Of course, this pattern of distribution is just a generalization. Even particular populations can break this rule depending upon factors such as substrate type, nutrient availability, temperature, resident herbivores, etc. But pigmentation profiles are very much depth dependent. For example, surface-dwelling species may produce pigments that protect them from the sun’s harmful ultraviolet rays.

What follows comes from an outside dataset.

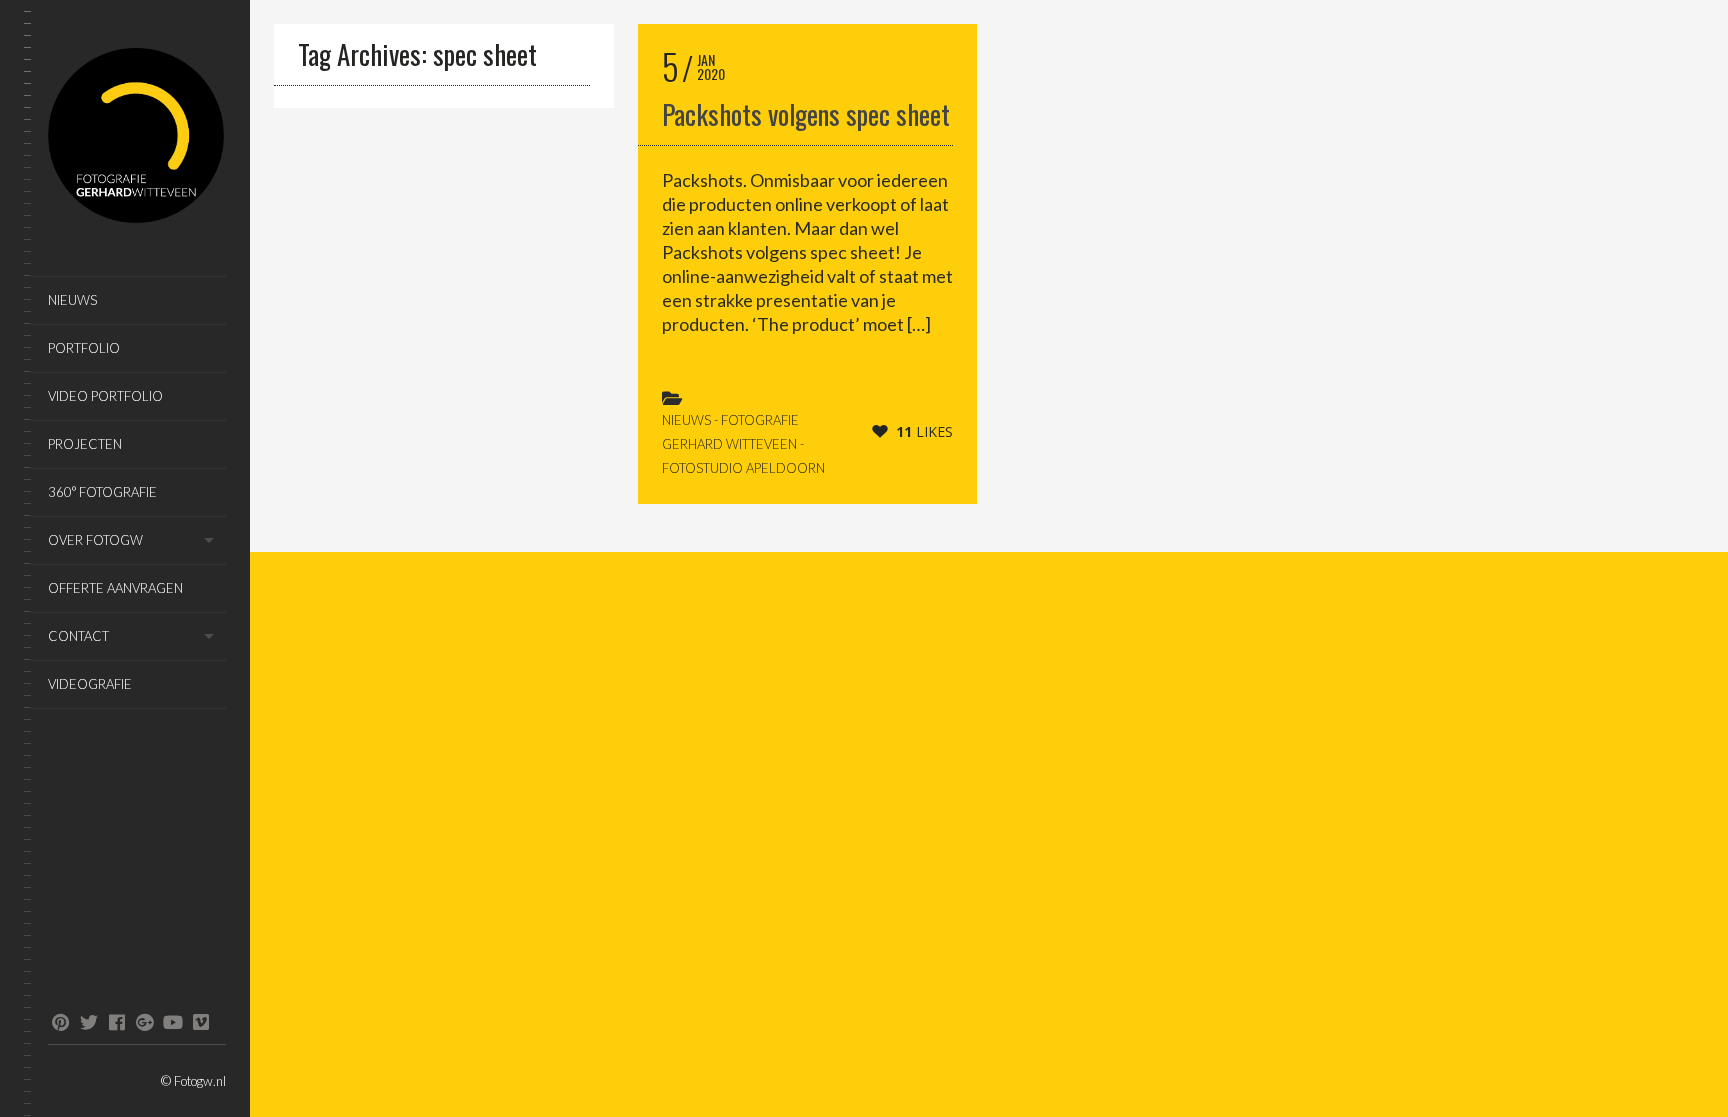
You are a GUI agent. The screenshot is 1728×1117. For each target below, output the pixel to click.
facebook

Biologists once believed that rhodophytes (especially coralline algae and red macroalgae) had adapted to deeper environments by evolving pigments with specialized sensitivities to certain light wavelengths; as such, they theoretically could efficiently exploit the parts of the spectrum (blue and violet) that most deeply penetrate seawater. Coralline algae and red macroalgae indeed contain pigments that absorb blue and violet light (hence their red coloration). That all being said, studies have shown that their deepwater habitat adaptations owe less to their particular pigments than to their low metabolism; respiration is minimal and correspondingly their glucose demand (i.e. photosynthetic demand) is also lower.
The slow approach
Perhaps the two things reef aquarists strive most diligently for are stability and low nutrient levels. In this respect, we might dare to say that red macros are best suited for “good” aquarium systems (but no need to be snooty here, right?). An aquarist might benefit most from a bed of green algae (chaeto, sea lettuce, etc.) in the beginning. But then, as a reward for eventually getting nitrates under control and stabilizing the system overall, they might be able to restock their ‘fuge with some of the more “ornamental” red macros (spike sphere, dragon’s tongue, etc.).

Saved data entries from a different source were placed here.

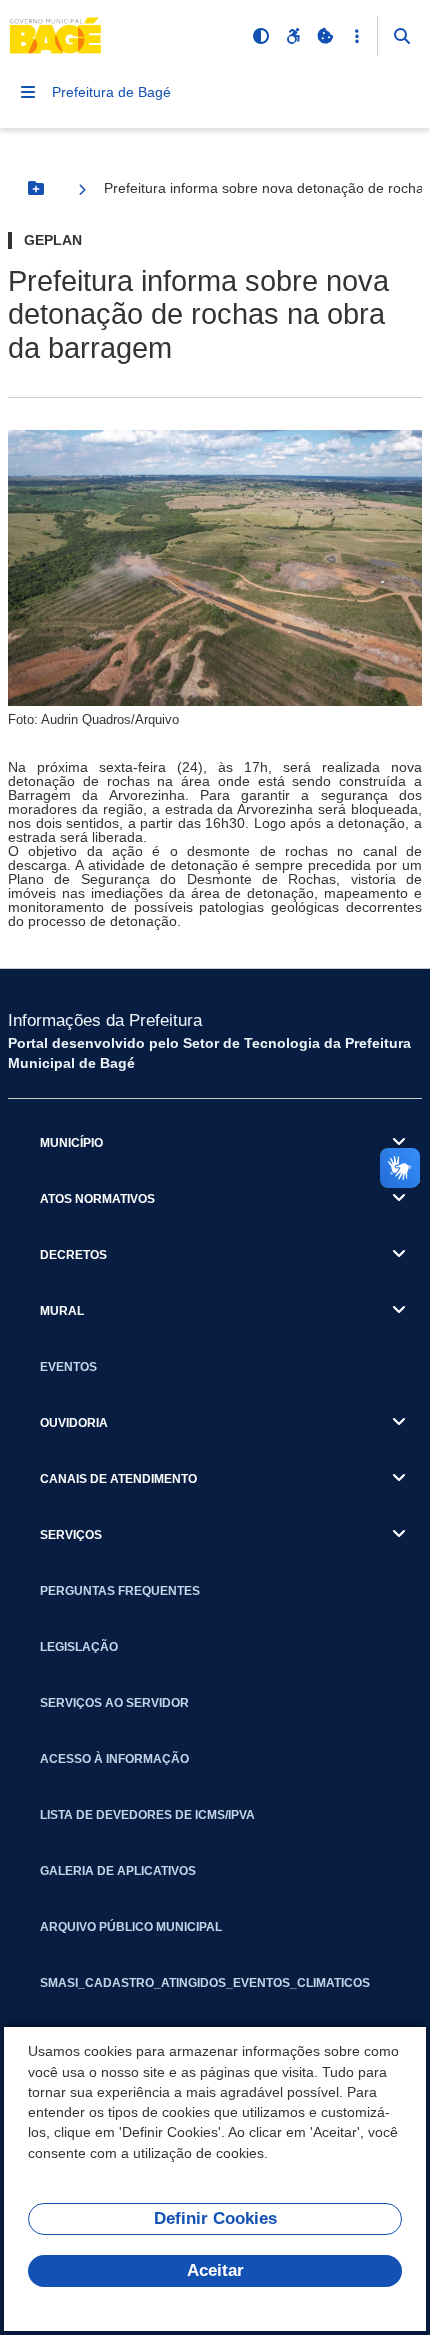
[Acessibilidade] (293, 36)
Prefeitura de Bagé (111, 92)
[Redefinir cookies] (325, 36)
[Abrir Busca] (402, 36)
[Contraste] (261, 36)
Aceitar (215, 2270)
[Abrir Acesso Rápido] (357, 36)
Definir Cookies (215, 2218)
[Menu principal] (28, 92)
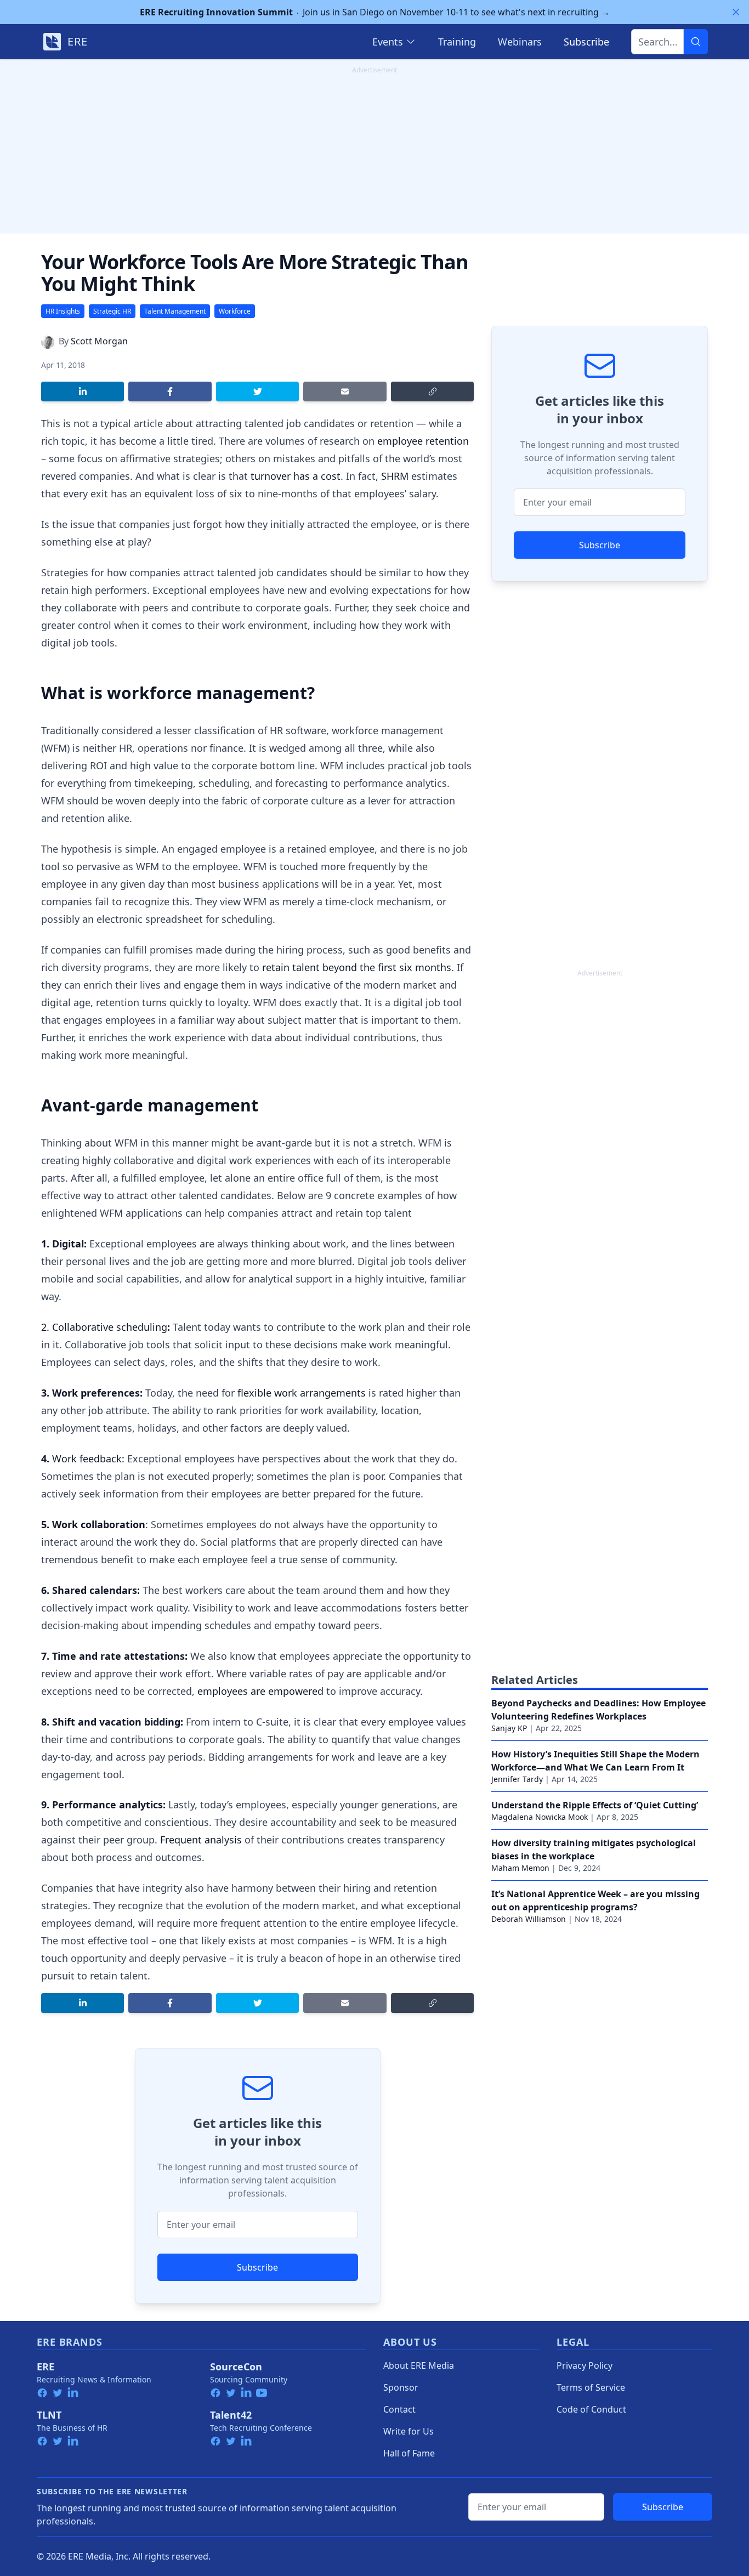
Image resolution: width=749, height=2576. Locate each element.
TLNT (49, 2414)
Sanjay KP (509, 1728)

Many aquarists run a “reverse light cycle.” All this means is that the refugium lights are on when the main tank lights are off and vise-versa. Theoretically, this spreads out the production of carbon dioxide during dark hours and, therefore, helps to stabilize pH over the course of each 24-day cycle. Being as red algae respire at a lower rate, these reversed photoperiods aren’t as necessary (though they are nevertheless potentially helpful).

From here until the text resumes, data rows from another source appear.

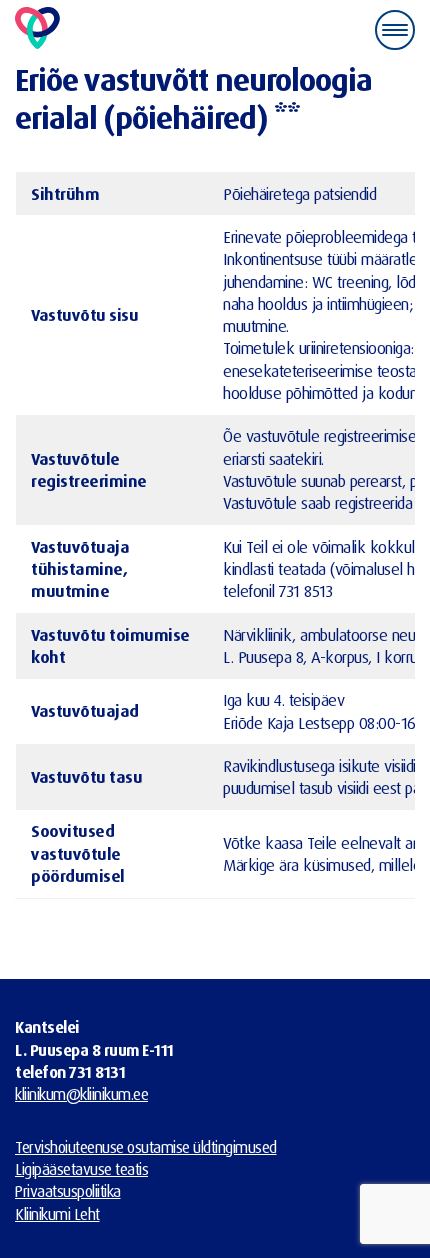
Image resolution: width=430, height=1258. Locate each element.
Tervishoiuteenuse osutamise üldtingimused (146, 1147)
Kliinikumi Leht (57, 1214)
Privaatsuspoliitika (68, 1191)
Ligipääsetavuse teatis (81, 1169)
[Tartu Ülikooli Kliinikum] (37, 29)
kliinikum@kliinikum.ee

A rhodophyte-dominated refugium is not just highly appealing visually, but it is also a lot easier to build and operate. As we mentioned, these macros generally are not as picky about light. And as we also mentioned earlier, depleted nutrient levels are less likely to send them crashing. But their slow growth rate brings another positive to the table: They require less frequent harvesting/pruning. That might be music to the ears of overworked hobbyists who prefer to spend their precious spare time enjoying, rather than toiling over, their tank!